**INPUT MATERIAL**
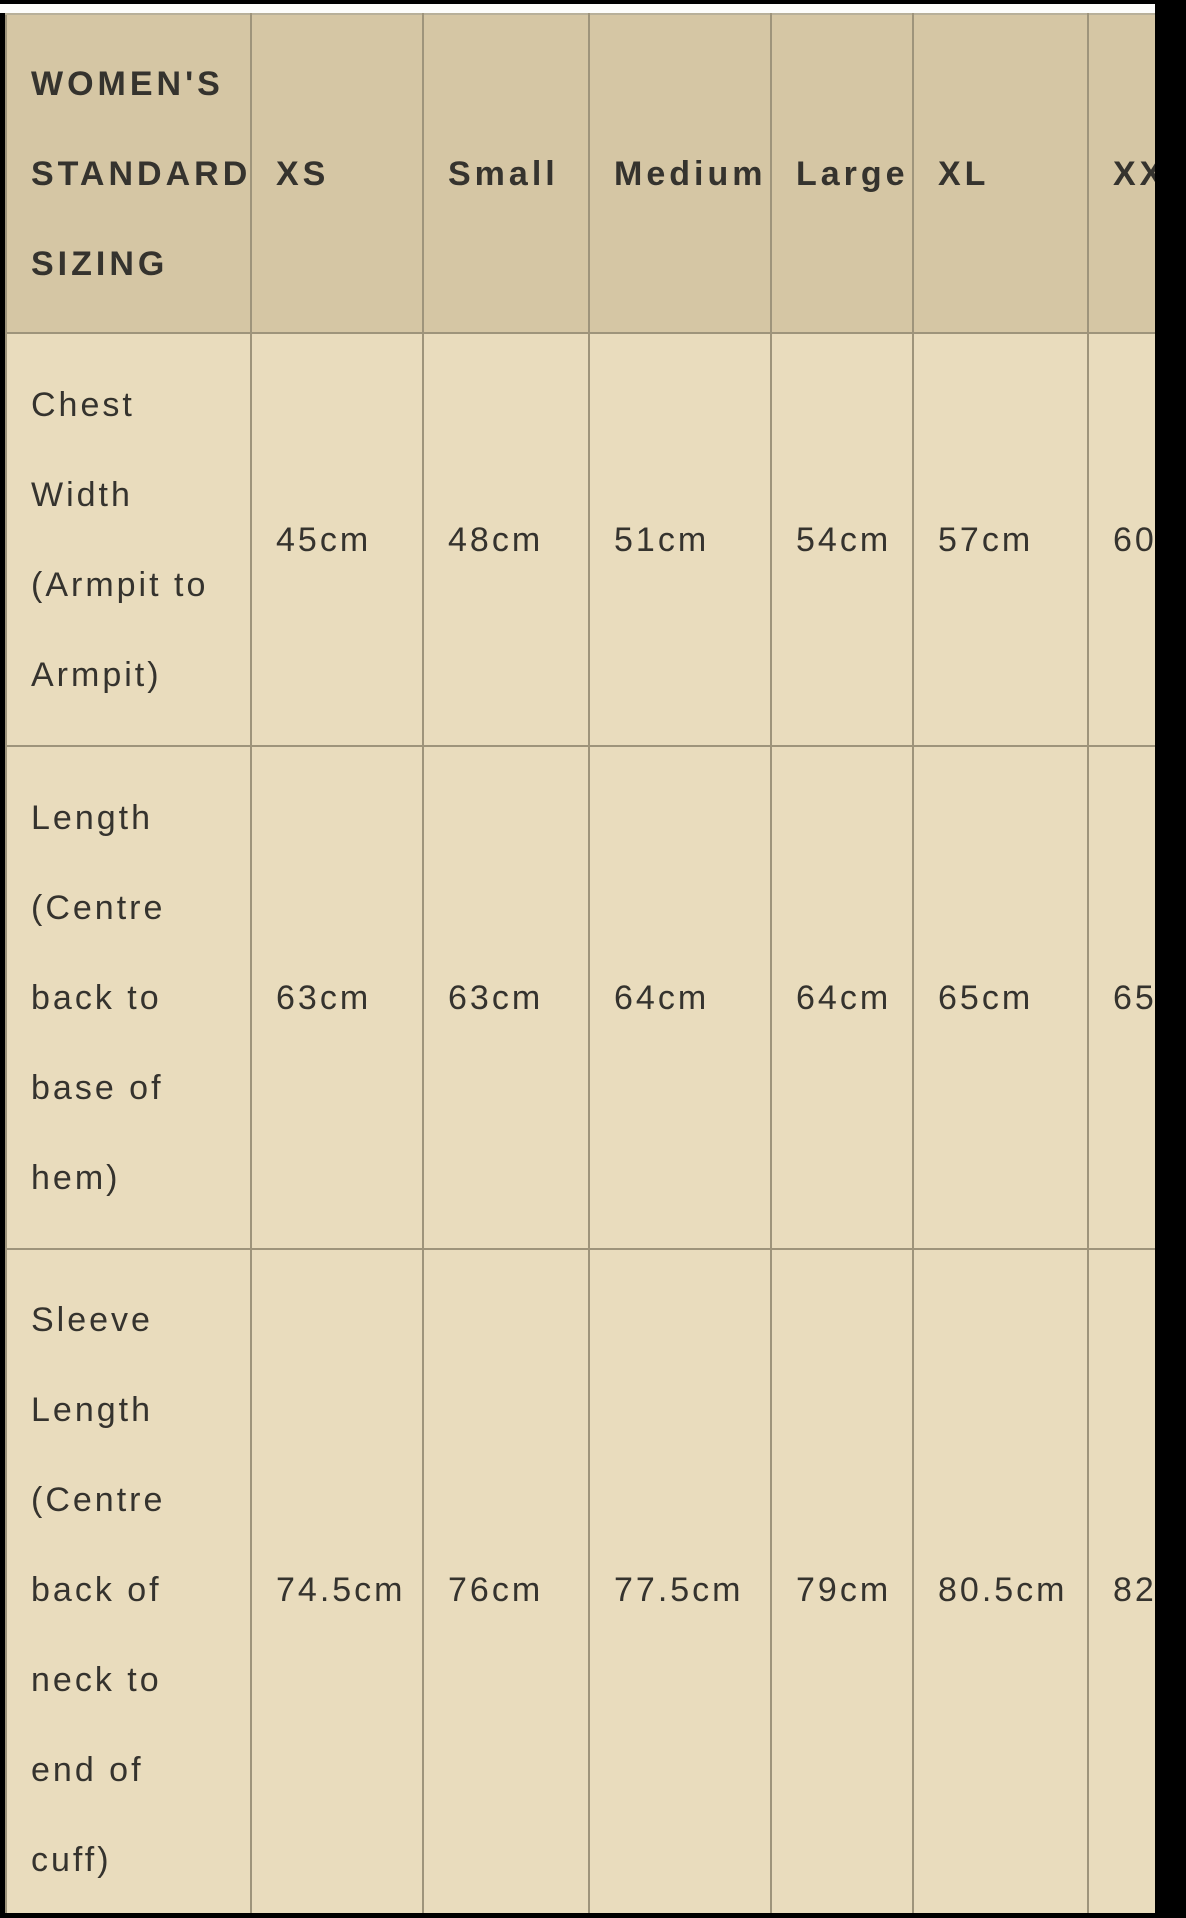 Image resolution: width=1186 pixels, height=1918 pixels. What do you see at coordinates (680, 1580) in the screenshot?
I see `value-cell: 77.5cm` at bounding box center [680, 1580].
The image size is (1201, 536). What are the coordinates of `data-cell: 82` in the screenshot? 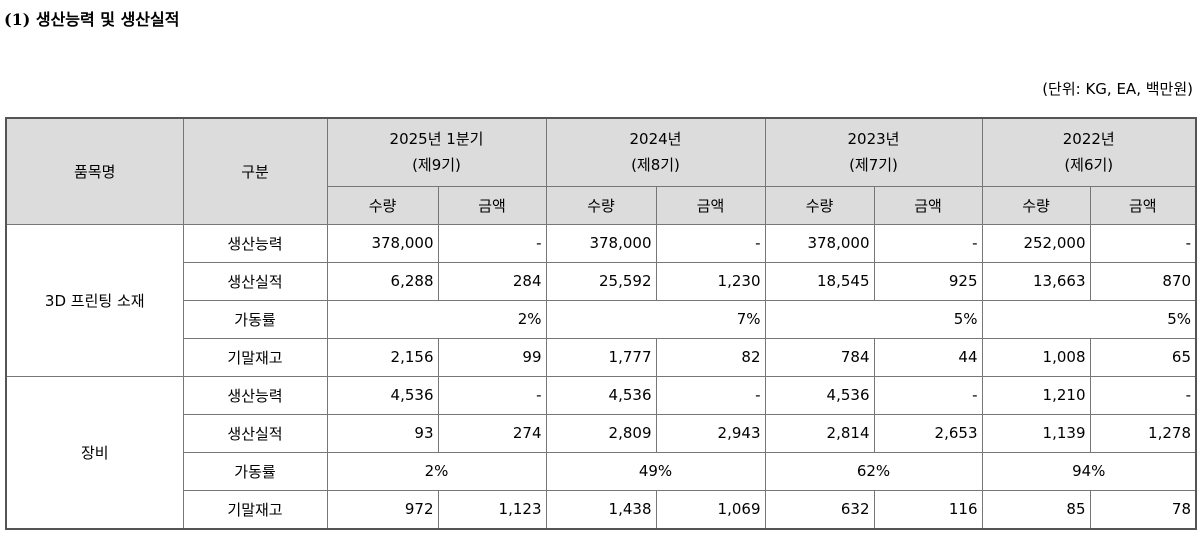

...

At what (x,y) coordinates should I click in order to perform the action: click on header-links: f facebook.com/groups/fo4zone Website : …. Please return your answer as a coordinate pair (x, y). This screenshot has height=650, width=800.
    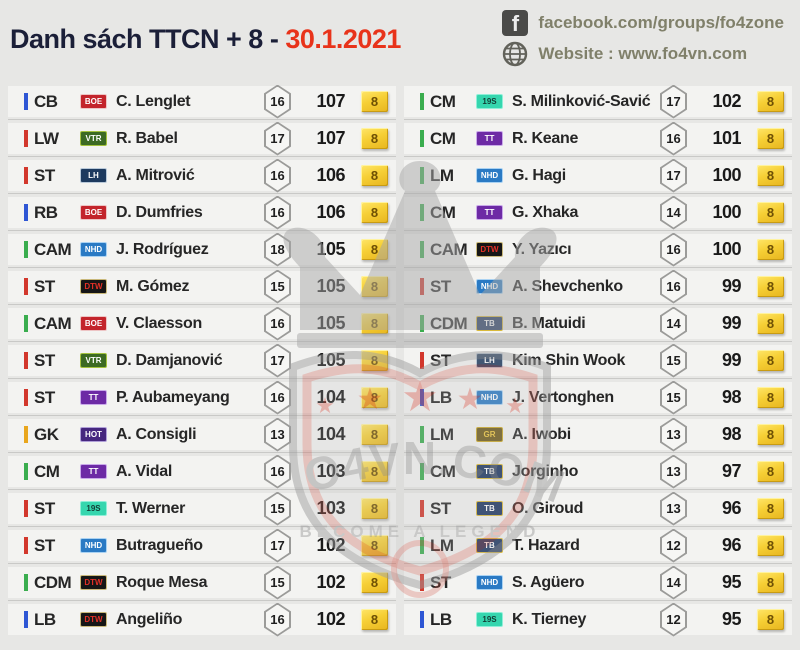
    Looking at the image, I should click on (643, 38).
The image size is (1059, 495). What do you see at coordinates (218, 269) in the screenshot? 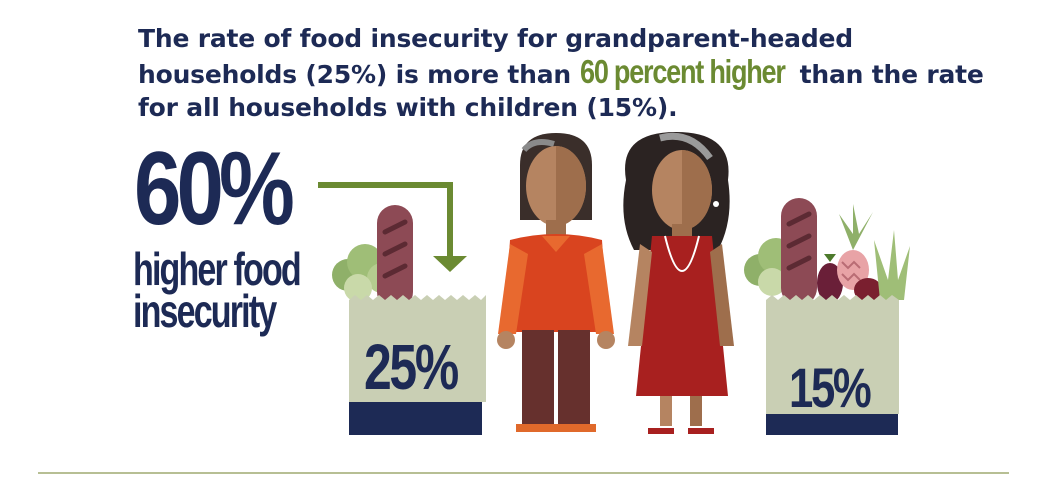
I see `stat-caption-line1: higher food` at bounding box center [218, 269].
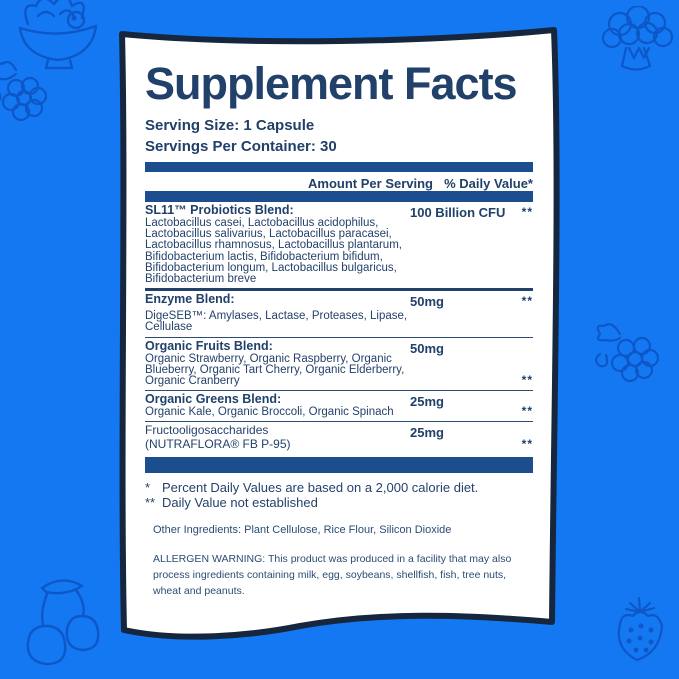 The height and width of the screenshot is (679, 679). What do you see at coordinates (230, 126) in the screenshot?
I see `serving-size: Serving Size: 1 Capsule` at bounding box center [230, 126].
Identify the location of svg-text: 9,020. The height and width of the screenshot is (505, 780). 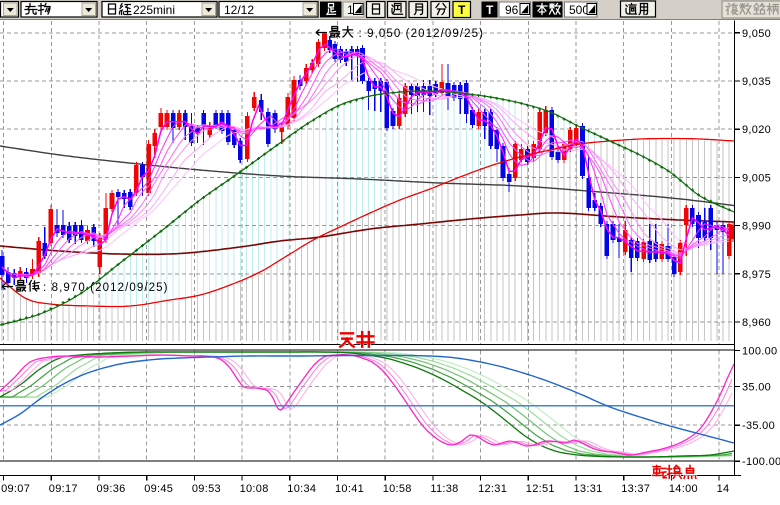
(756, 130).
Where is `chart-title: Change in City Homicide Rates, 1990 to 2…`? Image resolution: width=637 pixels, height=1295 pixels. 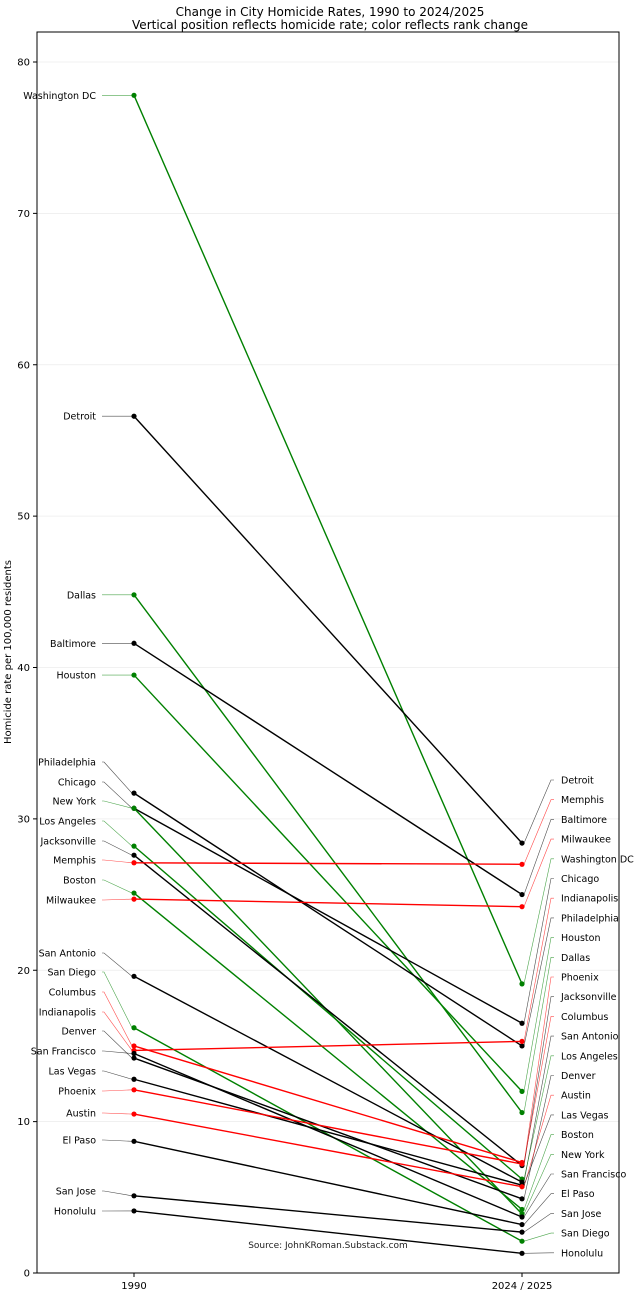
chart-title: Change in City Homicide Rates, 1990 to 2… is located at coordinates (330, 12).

* * *

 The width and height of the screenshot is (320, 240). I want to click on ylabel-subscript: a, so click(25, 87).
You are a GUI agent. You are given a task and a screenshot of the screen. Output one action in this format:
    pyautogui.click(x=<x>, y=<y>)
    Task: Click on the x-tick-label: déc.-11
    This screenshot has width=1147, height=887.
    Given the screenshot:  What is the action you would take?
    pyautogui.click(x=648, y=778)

**YOUR GOAL**
Reproduce the listing verbatim, beginning at the line containing "Image resolution: width=1186" and ending after the line containing "The image size is (1201, 536).". Omit the pictures.

**SOLUTION FOR THIS TASK**
 Image resolution: width=1186 pixels, height=1918 pixels. What do you see at coordinates (680, 1580) in the screenshot?
I see `value-cell: 77.5cm` at bounding box center [680, 1580].
The image size is (1201, 536). What are the coordinates of `data-cell: 82` in the screenshot? 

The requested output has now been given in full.